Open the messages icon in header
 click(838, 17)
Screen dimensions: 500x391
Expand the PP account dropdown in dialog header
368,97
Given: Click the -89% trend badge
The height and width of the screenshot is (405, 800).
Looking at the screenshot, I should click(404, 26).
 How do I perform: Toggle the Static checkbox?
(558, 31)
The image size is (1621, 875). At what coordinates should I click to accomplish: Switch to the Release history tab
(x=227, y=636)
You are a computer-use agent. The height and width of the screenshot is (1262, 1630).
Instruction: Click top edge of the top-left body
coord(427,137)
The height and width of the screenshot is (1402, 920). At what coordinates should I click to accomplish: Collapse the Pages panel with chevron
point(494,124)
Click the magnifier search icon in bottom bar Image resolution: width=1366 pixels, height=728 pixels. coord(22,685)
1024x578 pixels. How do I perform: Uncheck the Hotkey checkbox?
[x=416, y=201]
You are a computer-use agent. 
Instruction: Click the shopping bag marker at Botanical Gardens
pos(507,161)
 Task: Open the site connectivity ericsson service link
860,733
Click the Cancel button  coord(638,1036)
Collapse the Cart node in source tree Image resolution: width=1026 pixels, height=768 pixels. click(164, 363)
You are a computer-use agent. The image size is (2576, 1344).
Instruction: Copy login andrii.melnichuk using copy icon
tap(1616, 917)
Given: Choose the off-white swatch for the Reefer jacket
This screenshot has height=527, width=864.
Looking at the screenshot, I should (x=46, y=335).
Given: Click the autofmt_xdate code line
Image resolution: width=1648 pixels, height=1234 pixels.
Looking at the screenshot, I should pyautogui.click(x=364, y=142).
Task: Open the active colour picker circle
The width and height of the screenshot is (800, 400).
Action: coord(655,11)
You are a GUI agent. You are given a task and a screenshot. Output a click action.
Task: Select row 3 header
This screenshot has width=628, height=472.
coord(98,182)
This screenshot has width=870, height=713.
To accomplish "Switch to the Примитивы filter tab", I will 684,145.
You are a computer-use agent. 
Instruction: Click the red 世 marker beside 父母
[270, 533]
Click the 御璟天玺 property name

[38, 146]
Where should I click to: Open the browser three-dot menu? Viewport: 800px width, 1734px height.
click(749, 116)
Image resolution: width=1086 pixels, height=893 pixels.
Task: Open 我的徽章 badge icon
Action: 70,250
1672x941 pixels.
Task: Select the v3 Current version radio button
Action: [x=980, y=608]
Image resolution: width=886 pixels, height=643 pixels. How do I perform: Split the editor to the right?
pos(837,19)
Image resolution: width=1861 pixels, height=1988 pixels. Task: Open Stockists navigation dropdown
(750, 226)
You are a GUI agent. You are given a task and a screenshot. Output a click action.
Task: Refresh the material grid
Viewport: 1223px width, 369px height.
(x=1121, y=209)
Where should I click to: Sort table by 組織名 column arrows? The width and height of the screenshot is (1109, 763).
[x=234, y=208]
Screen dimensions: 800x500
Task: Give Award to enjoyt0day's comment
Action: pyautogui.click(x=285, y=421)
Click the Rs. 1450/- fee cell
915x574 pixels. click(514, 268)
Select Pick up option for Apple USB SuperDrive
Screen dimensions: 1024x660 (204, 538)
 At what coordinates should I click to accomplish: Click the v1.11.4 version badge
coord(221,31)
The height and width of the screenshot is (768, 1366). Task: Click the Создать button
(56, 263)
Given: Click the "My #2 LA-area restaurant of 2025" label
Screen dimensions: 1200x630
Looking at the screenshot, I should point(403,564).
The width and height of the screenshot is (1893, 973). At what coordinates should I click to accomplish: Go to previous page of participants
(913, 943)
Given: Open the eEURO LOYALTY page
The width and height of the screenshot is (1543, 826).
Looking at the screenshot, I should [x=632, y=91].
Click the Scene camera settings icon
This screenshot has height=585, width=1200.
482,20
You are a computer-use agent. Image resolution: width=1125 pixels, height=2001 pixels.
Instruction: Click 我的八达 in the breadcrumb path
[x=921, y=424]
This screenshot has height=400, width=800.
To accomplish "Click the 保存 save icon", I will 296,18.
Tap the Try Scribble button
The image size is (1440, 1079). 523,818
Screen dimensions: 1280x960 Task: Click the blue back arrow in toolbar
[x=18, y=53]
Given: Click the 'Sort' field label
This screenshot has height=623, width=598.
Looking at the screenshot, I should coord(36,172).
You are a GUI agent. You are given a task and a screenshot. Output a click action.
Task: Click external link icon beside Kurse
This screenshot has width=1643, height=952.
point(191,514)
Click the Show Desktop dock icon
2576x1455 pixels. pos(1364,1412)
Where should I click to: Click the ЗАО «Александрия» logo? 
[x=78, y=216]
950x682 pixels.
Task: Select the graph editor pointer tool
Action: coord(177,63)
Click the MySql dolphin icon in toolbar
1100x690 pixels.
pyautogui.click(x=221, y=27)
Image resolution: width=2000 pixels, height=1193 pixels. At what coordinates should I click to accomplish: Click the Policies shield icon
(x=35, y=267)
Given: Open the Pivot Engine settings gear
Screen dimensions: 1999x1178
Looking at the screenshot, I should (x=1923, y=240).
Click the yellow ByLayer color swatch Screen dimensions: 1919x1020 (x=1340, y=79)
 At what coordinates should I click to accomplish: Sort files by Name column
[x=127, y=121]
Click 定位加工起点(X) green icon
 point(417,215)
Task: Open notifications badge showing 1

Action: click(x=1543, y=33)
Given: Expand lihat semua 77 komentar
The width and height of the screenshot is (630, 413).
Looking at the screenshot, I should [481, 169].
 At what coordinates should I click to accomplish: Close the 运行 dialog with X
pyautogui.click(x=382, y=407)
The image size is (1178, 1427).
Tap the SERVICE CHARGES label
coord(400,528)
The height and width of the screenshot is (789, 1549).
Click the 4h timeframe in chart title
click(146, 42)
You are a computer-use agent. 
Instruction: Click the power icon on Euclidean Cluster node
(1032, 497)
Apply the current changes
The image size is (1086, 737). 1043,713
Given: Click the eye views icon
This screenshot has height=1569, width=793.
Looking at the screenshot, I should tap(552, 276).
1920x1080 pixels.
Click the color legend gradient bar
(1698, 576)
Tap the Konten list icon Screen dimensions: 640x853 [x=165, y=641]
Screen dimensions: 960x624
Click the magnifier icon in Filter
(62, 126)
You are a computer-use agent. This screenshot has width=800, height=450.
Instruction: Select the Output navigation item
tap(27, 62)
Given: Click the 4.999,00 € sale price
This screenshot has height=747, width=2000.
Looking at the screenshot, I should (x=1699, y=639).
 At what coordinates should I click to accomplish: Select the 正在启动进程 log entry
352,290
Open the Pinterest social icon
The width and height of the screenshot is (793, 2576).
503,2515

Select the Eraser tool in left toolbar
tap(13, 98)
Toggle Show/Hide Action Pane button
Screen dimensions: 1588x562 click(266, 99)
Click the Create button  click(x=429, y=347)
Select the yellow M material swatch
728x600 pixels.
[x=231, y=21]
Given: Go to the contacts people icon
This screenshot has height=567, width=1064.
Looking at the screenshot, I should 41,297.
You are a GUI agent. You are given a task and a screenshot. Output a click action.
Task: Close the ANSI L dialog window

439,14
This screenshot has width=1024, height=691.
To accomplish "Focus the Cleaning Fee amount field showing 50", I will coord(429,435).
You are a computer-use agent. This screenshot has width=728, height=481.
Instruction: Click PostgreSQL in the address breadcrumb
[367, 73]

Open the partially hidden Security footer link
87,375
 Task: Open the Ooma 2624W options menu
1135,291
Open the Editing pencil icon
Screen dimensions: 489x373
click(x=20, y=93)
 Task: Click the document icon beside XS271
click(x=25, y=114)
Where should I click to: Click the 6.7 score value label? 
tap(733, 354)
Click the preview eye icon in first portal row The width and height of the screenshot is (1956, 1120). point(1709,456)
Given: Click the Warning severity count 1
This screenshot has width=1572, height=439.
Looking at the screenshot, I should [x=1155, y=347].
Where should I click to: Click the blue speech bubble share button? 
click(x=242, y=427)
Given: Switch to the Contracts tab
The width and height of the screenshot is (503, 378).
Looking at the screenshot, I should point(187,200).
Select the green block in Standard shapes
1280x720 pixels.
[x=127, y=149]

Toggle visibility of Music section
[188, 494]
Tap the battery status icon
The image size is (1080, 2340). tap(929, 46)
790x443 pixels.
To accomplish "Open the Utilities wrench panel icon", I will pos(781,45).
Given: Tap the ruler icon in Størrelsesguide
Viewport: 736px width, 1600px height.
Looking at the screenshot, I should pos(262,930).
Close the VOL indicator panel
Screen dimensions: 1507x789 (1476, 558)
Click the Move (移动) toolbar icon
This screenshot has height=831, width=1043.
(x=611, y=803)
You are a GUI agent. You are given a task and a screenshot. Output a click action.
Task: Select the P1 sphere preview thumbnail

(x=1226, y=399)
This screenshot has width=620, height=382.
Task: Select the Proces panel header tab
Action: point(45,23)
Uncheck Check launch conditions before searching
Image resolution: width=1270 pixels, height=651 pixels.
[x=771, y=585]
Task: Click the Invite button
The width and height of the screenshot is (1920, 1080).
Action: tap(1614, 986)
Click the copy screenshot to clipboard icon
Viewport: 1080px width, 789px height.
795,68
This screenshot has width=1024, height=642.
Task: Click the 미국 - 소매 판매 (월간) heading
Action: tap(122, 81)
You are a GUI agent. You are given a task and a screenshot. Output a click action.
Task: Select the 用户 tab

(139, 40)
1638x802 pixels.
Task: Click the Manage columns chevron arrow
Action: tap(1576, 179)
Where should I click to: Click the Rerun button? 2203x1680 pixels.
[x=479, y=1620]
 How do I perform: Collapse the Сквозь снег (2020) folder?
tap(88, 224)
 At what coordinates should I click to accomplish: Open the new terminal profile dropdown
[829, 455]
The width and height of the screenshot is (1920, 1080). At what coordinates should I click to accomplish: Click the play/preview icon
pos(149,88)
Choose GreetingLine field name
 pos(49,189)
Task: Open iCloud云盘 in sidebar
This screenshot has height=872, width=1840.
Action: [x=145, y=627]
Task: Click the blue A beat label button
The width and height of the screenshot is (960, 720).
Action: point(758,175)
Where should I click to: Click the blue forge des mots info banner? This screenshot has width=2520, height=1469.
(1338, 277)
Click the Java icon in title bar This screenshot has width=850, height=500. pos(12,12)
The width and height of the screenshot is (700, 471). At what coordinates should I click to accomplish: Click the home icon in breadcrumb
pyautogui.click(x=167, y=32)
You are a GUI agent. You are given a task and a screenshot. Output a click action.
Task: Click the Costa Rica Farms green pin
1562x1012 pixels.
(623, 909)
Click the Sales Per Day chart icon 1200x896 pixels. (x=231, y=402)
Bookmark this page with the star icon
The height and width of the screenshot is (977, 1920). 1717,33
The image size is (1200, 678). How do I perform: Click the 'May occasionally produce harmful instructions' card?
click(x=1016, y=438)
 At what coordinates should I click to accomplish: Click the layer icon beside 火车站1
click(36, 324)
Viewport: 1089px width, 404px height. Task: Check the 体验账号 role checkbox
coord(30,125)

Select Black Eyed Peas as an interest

(WHAT YOU NEED TO DO)
Find each line above that contains the string "navigation", treating uppercase and lowercase as different, and copy those lines in full.

(WRITTEN ANSWER)
Image resolution: width=1861 pixels, height=1988 pixels. Task: Open Stockists navigation dropdown
Instruction: Select the Output navigation item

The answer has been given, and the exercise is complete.